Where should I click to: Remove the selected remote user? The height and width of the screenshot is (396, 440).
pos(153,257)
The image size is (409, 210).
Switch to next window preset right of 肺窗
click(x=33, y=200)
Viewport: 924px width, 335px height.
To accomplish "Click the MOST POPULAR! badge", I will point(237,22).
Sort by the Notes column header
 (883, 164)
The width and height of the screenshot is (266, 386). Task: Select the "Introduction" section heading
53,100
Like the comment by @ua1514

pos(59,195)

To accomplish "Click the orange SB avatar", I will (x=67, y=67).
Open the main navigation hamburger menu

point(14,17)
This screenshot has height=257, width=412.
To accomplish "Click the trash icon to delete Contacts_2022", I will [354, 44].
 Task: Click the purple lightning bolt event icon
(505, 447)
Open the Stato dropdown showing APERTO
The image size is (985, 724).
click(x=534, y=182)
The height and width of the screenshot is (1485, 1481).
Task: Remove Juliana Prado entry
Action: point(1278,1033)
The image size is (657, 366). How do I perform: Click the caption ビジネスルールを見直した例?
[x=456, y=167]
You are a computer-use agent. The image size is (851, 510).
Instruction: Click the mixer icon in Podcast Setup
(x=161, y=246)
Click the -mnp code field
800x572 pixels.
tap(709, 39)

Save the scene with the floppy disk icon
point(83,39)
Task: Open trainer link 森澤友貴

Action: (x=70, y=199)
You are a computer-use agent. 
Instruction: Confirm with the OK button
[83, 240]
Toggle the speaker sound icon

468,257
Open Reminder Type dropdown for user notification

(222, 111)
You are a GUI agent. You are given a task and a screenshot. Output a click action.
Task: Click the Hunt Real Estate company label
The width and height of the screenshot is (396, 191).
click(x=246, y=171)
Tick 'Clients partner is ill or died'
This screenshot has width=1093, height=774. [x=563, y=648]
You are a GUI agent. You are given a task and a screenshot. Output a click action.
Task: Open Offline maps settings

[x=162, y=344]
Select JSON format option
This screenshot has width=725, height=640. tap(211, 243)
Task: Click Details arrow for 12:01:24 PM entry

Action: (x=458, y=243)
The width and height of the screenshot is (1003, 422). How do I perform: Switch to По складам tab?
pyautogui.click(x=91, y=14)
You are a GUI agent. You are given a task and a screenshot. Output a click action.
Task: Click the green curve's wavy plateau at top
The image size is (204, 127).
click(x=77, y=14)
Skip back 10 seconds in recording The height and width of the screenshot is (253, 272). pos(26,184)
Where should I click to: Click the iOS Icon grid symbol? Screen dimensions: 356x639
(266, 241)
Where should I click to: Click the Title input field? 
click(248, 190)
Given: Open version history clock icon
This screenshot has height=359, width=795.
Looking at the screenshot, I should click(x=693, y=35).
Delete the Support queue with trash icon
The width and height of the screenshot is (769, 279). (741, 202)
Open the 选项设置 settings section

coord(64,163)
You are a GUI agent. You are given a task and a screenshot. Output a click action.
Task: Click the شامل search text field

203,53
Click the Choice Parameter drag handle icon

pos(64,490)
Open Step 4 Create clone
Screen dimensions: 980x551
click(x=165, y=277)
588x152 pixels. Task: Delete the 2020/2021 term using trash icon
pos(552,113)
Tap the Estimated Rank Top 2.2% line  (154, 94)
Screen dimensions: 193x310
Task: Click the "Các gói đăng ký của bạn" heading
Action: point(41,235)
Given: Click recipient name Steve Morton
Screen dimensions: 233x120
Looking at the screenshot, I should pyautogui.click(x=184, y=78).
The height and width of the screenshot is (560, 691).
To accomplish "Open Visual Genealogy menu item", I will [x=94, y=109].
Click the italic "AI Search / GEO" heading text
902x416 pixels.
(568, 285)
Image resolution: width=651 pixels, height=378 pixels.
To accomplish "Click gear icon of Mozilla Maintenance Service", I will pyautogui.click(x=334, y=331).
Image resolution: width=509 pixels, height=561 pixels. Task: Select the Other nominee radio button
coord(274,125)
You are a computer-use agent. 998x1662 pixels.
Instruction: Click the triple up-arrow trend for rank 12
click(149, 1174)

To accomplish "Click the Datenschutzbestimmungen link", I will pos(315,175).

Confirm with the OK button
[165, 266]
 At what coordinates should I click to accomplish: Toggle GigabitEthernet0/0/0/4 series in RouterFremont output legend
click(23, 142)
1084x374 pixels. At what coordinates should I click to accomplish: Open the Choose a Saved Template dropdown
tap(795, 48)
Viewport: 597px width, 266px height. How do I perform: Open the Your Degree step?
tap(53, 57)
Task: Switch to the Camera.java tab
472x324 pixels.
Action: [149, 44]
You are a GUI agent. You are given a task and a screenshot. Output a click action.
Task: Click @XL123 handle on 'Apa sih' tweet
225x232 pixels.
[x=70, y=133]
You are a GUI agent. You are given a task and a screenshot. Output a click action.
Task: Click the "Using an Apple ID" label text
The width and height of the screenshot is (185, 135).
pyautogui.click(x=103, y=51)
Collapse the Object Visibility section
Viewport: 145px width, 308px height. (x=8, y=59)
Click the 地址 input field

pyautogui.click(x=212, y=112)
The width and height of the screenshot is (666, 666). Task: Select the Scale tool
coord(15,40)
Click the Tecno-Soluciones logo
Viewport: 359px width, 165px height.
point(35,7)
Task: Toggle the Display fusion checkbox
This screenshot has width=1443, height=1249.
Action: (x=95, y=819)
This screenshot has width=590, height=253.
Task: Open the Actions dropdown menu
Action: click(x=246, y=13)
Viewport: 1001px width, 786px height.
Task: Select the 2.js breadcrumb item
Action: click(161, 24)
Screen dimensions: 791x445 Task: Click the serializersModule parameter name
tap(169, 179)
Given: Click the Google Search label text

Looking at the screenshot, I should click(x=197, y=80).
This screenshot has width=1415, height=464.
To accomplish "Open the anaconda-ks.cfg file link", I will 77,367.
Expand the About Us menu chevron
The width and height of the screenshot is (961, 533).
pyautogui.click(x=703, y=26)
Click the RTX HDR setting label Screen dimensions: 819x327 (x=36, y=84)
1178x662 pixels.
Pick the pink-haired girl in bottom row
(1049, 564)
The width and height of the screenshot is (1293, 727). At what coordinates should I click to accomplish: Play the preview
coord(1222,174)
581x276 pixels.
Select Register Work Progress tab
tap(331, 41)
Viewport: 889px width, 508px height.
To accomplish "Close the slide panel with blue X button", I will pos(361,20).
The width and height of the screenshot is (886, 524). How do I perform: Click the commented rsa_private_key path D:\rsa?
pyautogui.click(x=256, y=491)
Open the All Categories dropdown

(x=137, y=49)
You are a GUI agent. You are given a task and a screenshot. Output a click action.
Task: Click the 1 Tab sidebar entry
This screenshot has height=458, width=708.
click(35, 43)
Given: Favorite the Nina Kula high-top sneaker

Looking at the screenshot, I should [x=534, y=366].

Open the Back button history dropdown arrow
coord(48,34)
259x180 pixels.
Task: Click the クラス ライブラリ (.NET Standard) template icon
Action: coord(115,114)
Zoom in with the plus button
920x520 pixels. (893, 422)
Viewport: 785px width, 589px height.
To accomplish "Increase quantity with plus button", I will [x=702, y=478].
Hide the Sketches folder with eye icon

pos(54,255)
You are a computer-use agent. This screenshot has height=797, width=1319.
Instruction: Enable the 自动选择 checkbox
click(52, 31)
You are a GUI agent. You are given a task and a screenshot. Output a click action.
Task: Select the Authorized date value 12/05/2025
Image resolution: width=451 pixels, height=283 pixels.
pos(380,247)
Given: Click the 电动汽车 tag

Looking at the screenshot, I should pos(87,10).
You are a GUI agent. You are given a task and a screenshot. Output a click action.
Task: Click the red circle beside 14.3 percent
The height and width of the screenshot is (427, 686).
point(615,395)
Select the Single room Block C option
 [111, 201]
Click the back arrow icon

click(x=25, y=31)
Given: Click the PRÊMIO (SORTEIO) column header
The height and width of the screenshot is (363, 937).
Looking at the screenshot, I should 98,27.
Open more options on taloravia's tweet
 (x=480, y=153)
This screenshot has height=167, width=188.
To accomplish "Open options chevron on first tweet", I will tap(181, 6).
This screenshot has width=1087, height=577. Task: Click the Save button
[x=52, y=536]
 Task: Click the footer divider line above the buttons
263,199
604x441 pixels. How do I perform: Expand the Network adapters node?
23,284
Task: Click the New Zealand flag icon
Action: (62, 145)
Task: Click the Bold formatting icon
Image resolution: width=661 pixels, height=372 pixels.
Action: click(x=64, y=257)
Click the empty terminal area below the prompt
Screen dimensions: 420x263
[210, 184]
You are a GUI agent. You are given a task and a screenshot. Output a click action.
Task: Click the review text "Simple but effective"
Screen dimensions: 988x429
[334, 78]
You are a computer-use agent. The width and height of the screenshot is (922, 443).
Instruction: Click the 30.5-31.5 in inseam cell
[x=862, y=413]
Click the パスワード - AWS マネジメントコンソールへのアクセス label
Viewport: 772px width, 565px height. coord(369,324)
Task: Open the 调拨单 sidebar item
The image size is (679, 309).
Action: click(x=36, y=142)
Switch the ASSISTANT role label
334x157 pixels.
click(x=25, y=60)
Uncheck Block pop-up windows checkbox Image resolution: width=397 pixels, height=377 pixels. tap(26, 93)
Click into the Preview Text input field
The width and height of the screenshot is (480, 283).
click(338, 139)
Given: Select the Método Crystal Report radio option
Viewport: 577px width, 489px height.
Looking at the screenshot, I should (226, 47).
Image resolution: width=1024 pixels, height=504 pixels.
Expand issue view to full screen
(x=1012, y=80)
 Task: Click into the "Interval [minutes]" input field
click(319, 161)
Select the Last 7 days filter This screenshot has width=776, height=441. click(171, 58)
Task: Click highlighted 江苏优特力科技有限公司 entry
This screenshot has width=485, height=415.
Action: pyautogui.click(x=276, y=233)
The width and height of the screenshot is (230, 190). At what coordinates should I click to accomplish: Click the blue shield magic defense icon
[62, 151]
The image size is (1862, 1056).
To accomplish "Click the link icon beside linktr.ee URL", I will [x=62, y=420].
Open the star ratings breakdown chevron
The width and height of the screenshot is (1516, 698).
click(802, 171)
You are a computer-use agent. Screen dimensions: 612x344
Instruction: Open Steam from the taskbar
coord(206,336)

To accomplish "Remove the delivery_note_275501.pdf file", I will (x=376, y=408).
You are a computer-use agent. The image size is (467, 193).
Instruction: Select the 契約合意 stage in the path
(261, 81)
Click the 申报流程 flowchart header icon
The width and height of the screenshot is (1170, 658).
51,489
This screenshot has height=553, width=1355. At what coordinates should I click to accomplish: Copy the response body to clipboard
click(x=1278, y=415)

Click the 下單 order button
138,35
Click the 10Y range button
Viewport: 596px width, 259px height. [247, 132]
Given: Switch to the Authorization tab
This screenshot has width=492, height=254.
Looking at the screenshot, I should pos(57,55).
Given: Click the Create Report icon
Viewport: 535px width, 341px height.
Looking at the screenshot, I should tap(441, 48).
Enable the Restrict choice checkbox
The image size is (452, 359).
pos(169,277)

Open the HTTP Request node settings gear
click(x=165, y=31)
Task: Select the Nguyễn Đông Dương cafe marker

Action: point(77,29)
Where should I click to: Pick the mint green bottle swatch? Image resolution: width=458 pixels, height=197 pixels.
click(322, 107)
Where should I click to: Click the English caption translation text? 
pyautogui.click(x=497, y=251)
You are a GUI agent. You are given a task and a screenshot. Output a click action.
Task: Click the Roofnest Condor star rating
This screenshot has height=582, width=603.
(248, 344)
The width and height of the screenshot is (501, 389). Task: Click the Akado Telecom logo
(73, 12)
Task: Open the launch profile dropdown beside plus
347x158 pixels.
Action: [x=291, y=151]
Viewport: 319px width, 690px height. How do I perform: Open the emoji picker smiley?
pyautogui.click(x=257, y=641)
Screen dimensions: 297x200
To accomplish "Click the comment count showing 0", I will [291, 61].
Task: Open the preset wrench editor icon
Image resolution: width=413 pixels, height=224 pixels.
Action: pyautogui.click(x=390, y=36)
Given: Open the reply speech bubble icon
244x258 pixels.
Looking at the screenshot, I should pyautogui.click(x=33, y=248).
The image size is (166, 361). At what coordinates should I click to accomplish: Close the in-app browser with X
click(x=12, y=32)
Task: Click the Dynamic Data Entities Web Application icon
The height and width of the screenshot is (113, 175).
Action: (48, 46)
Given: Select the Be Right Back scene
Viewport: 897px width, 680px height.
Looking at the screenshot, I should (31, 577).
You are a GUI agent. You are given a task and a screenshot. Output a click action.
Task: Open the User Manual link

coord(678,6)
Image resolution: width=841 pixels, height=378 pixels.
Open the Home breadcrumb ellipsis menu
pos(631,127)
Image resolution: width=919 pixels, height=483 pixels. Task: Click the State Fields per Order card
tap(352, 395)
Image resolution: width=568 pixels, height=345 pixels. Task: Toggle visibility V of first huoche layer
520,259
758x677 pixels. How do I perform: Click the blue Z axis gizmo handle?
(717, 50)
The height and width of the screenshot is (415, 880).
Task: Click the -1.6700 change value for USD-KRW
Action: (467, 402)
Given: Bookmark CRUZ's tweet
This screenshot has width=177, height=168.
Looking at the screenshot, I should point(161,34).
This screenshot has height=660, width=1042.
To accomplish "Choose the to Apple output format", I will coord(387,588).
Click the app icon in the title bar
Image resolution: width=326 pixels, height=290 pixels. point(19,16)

------------------------------------------------------------

WORK ORDER: Return, unchanged, each line from the line containing "Given: Bookmark CRUZ's tweet" through the last line of the material.

SOLUTION FOR THIS PROBLEM:
Given: Bookmark CRUZ's tweet
This screenshot has width=177, height=168.
Looking at the screenshot, I should point(161,34).
This screenshot has height=660, width=1042.
To accomplish "Choose the to Apple output format", I will coord(387,588).
Click the app icon in the title bar
Image resolution: width=326 pixels, height=290 pixels. point(19,16)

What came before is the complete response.